DESVIRGINEMOS!
Pouco conheço de escola de samba, mas sou um expert no quesito: imprensa. Um jurado com uma década e meia de atuação e um repertório extenso de prazeres e penares em redações brasileiras que já me renderia um belo livro de 200 páginas e mais algumas tantas confissões altamente venenosas. Ao final da leitura, a obra se implodiria para evitar futuras úlceras ou estados catatônicos de ansiedade extrema.
Eu já fui crédulo como o jovem que se debruçou da janela para avaliar, com absoluta atenção e uma dose extra de exibicionismo, o andar de todas as carruagens que percorriam o Anhembi. Hoje, eu já me sinto como um tio descolado que executa as ordens dadas com perfeição, mas na mesa de bar ainda abraça a avenida que recarrega a bateria do saudoso espírito revolucionário.
A dita e aclamada Grande Imprensa não saberia, nem se quisesse, alterar a rota adotada e isso se dá por um buquê de razões nem tão cheirosas assim. O jornalismo se tornou uma coroa de pétalas fúnebres. Amarelas, rosas, brancas… todas expurgam o mal-me-quer de sua frágil composição. Podemos arrancar a primeira e lembrar, por exemplo, do quanto a promessa das redes sociais caiu pelo esgoto e o horizonte ninguém mais vê pelo vício ignorante e fixo na tela do celular. São pílulas de informação, entendeu? O assunto é chato demais! Mergulhos são resquícios afundados da velha guarda e catarses, precisa ver se cabe na agenda.
A massa sôfrega de jornalistas convulsiona numa tentativa explícita de sobrevivência, de últimos respiros ou de, pelo menos, tentar fazer uma vírgula de diferença no mar sangrento e factual da notícia. Não à toa e há pouco, o The Washington Post, um dos principais veículos da imprensa norte-americana, demitiu um terço da equipe. Enquanto isso, no reino fantástico do LinkedIn, fadas e faunos correm soltos atingindo cumes profissionais e erguendo a esperança em bravos atos de amor à empresa.

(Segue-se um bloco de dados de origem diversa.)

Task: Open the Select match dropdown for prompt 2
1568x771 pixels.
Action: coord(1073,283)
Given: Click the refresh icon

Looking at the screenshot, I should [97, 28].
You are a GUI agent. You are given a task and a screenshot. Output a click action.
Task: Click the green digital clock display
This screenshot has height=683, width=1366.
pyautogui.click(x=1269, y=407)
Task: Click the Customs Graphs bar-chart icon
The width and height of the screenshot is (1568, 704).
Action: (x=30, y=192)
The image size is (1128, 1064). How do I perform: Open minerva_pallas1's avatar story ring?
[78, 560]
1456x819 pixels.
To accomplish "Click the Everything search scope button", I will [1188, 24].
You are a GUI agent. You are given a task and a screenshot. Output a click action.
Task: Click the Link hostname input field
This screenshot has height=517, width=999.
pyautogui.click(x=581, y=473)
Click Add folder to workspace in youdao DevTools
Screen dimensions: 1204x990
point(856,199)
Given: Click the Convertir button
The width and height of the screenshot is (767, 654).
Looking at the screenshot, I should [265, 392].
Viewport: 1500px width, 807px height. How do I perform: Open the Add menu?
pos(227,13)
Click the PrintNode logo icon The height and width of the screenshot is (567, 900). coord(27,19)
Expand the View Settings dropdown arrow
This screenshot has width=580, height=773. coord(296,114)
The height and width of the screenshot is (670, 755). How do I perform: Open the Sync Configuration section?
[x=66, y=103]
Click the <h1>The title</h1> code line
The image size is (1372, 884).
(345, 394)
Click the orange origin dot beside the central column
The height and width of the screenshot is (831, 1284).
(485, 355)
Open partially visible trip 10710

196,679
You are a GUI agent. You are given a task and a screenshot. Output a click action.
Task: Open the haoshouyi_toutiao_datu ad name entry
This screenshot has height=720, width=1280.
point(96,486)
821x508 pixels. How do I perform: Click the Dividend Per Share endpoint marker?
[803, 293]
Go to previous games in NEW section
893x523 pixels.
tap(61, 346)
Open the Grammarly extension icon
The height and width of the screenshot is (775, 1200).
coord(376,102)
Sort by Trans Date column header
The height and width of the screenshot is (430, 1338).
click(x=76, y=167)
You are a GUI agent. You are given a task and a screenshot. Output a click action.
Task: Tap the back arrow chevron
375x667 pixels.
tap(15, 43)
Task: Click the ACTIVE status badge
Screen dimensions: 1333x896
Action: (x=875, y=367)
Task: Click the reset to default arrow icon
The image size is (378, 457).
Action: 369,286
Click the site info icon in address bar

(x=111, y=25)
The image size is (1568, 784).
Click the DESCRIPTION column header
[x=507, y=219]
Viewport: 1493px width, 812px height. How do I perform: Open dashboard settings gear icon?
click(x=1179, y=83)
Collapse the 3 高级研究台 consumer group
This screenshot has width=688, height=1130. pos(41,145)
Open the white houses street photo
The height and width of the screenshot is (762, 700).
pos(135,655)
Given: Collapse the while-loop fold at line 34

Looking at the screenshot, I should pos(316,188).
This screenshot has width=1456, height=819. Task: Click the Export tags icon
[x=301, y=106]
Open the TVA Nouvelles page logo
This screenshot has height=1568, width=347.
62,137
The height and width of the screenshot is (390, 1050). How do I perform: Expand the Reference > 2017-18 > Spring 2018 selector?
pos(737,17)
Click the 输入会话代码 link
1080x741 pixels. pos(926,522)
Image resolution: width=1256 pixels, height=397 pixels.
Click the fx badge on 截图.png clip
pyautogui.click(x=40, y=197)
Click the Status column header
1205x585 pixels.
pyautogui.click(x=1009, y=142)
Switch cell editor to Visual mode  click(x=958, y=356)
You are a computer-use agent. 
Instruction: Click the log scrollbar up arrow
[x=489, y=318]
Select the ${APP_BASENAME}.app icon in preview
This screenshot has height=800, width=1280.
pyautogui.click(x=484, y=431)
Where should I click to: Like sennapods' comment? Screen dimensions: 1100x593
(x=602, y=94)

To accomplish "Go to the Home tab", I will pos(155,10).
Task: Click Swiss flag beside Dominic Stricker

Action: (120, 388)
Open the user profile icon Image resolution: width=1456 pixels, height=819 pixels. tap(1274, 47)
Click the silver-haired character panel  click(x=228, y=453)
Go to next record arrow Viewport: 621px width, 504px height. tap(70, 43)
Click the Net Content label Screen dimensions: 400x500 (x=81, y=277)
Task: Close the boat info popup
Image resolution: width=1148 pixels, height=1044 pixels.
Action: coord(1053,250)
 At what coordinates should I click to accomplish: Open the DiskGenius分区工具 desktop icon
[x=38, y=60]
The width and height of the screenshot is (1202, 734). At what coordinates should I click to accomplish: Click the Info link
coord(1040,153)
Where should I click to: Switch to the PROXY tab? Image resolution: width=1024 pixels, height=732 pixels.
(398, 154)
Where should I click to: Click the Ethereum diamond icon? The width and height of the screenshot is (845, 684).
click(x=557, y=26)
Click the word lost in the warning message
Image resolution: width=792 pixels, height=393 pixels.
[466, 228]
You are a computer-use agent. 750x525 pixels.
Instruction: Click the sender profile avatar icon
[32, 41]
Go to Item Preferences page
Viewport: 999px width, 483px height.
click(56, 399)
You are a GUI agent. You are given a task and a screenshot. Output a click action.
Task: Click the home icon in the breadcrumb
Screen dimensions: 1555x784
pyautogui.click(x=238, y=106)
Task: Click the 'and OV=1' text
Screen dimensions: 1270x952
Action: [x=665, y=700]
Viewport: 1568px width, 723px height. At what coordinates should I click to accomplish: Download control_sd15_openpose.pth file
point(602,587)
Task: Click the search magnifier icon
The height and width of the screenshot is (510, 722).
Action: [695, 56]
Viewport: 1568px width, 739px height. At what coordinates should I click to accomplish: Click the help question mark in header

Duas ou uma pétala arrancada?
Daí em diante, a gente disseca o que já foi semente com a total dependência do capital e dos acordos engravatados que fazem do jornalismo hoje muito mais um espaço interessante de business do que, por exemplo, um laboratório para a produção de uma grande reportagem feita graças ao fomento a investigação e a qualificação dos seus profissionais. Vocês riram por aí também?
Muitos então acabam por aqui. Numa semiclandestinidade, caçando centavos para mostrar o potencial da sua escrita e com os seus livros publicados debaixo do braço na esperança que um clique aconteça. Por falar em clique, abri o celular hoje pela manhã e o algoritmo ou os neurônios custosos da inteligência artificial entenderam que eu queria saber um pouco mais sobre Virgínia.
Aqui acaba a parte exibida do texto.